By Peter Olorunnisomo – Gold is one of those mineral deposits that simply blesses whichever country is endowed with a large quantum of deposit. It has financed civilisations and verily many a military campaign as well as seducing the loyalties and virtues of many military stalwarts.
History educates us that the trans-Saharan trade was largely fuelled not just by the commercial zeal of the middle east who brought down camels, perfumes, dates, Qur’anic education and Islam among other produce but rather value, prestige, and affluence gold impacted by the trade in it.
At that time, Ghana was renowned in gold and financed it as an empire where the symbol of authority and rulership was a gold stool. It was also the financier of the campaigns of Sundiata and, at the height of it, Mansa Musa’s expansive Mali empire bring Gao and Timbuktu into world renown according to the chronicles of Leo Africanus.
So gold not only attracted the East, it informed the West who also had a different template with which to ‘exploit’ whatever gold had not gone to the East.
Today, the gold is still going east according to research findings by investigative journalists. Unlike the trans-Saharan trade which showed a sense of organised economic activity yielding value and funding development at the time, the same is bereft of this ‘trans-Saharan’ gold trade.
Reports have it that Gold worth billions of dollars is being smuggled out of Africa yearly through the United Arab Emirates in the Middle East as a gateway to markets in Europe, the United States and beyond according to Reuters.
Customs data shows that the UAE imported $15.1 billion worth of gold from Africa in 2016, up from $1.3 billion in 2006.
The total weight was 446 tonnes, in varying degrees of purity – up from 67 tonnes in 2006.
Much of the gold was not recorded in the exports of African states and this suggests a negligence that is both permissive and corrosive to sovereign national wealth and interests when the trade in imbalance against other commodities of trade puts African states at a perennial disadvantage.
Industrial mining firms in Africa denied sending their gold to the UAE – indicating that the Gulf country’s gold imports from Africa come from other informal sources.
Experts say large amounts of gold are leaving Africa with no taxes being paid to the states that produce them. This is very indicative, not of the abilities of African states to reckon taxes or the infrastructure to execute tax policies of customs, but of the permeation of a culture of corruption that is uncheckable not to mention sanction-able. So did the citizenry also ‘negotiate’ their own terms and allegiance thereby deregulating production, regulation, and market monitoring?
African governments such as Ghana, Tanzania and Zambia complain that gold is now being illegally produced and smuggled out of their countries on a vast scale, sometimes by criminal operations, and often at a high human and environmental cost.
According to Reuters, their journalists underwent only a few days of research to work out that the numbers coming out of Africa’s vast gold trade did not add up.
It then took almost another 15 months – and the contributions of colleagues and analysts across the world – to show how those discrepancies pointed to a vast web of smuggling operations, reaching from the pit mines of the Democratic Republic of Congo across the continent to the Gulf.
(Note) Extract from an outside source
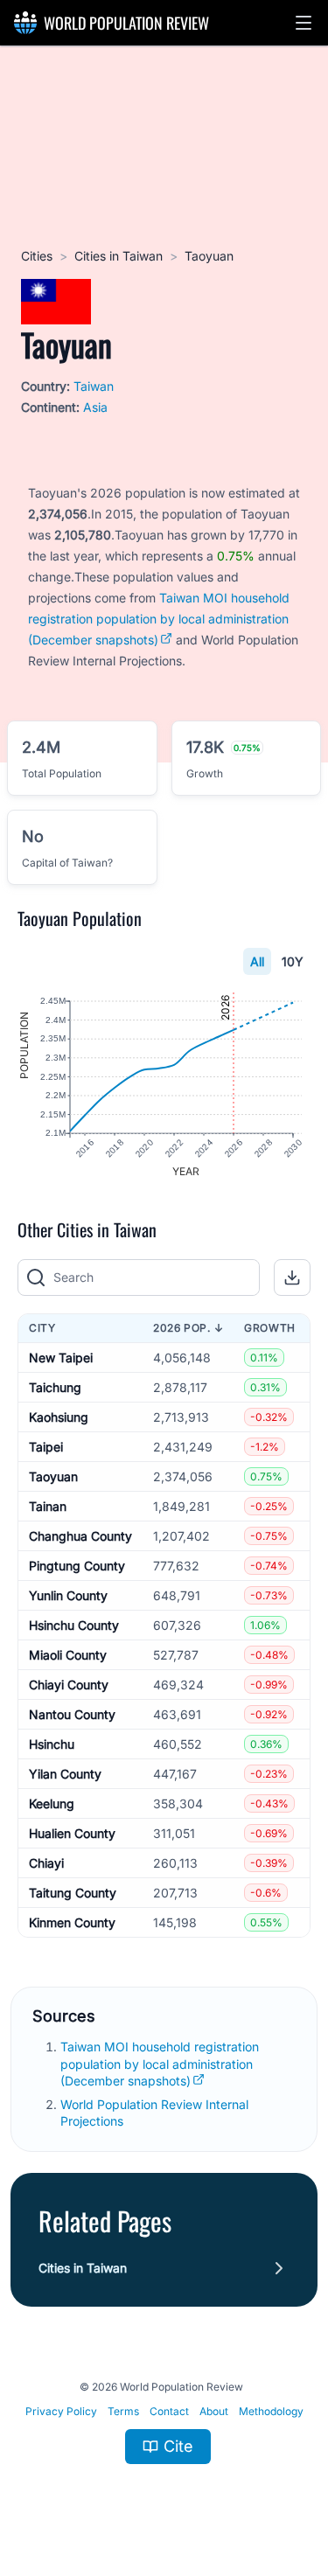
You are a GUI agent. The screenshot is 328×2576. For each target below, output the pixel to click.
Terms (123, 2411)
The news organisation has now published the first results of all that work – an exclusive report on the billions of dollars’ worth of gold spirited out of Africa every year through the United Arab Emirates, a gateway to markets in Europe, the United States and beyond.
It gives a rare picture of the scale of a hidden trade that is exposing workers to dangerous conditions and depriving African states of millions in customs revenues and taxes.
The value of the trade is thus not only in the costs as revenue but also in the limited options the counties have to engage the economic world in their transactions and also influence their political leverages to better advance a responsible and comfortable life to their citizenry which a core primary goal of governance in the first place.
The report was built on a study of the latest available figures recorded in Comtrade, a United Nations trade portal, for 2016. These showed there were substantial differences between the amount of gold that African states said they were exporting, and the much bigger amounts that arrived in the UAE.
“The nature of the often illegal business means getting a sense of how much gold these miners produce, and where it goes, is tough. Gold passes from pits to middlemen, much of it eluding officials … So we collected and analyzed the data,” said David Lewis, who reported on the story from Nairobi with Ryan McNeill and Zandi Shabalala from London.
The team scoured academic literature and spoke with trade economists to better understand how to interpret the often patchy data.
The figures were filled out by visits to some of the most remote corners of the continent where miners were swapping their pick-axes and shovels for diggers and crushers in a booming illicit industry.
Activists said accidents were frequent. In one week this February, more than 100 people died in three incidents at illegal mining operations in Zimbabwe, Guinea and Liberia.
Reuters contacted 23 mining companies with African operations and presented its findings to 14 African governments for comment. The scale of the problem was news to some of those officials. Informal mining is “an area that we have not properly figured out,” Togo’s director of mining development and controls, Nestor Kossi Adjehoun, said.
Perhaps the greatest loss and price of the trade today is the continuous trend that sells the endowment of the richest continent in the world for less than thirty pieces of silver as Judas did.